## [THE PROBLEM]
Scan the records for the word "will". Return each line where it is found.

**** THE DATA

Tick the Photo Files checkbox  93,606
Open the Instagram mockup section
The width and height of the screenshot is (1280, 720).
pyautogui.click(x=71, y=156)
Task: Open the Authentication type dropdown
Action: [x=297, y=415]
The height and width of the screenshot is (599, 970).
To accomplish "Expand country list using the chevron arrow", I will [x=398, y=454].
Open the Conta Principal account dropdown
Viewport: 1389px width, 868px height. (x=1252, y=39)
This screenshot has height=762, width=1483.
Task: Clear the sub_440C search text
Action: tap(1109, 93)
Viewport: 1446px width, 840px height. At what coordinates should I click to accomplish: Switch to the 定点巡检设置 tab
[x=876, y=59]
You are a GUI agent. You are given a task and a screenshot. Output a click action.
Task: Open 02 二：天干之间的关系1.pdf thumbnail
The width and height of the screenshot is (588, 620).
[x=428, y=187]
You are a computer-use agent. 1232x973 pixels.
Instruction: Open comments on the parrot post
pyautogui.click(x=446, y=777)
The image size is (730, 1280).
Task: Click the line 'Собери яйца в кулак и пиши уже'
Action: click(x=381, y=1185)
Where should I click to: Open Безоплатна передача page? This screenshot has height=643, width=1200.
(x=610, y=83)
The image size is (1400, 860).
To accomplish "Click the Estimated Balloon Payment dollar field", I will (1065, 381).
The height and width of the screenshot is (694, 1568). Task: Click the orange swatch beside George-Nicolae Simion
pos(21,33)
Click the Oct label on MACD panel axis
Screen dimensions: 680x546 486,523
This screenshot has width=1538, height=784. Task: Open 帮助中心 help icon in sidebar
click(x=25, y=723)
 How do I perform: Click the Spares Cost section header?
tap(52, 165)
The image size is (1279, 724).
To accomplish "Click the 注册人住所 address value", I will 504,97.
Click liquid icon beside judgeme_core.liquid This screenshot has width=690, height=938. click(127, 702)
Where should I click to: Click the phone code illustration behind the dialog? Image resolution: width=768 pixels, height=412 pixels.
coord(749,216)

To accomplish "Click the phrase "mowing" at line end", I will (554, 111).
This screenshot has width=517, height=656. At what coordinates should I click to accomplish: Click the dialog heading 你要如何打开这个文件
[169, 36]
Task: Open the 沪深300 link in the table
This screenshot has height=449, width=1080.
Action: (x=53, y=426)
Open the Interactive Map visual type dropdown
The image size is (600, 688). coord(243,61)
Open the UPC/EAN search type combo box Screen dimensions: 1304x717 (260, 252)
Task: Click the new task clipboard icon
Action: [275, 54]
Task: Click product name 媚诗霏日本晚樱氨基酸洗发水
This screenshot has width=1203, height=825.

********

## [SOLUTION]
To accomplish "Expand country list using the chevron arrow", I will [x=398, y=454].
To accomplish "Click the Estimated Balloon Payment dollar field", I will (1065, 381).
To accomplish "Click the 注册人住所 address value", I will 504,97.
To accomplish "Click the phrase "mowing" at line end", I will (554, 111).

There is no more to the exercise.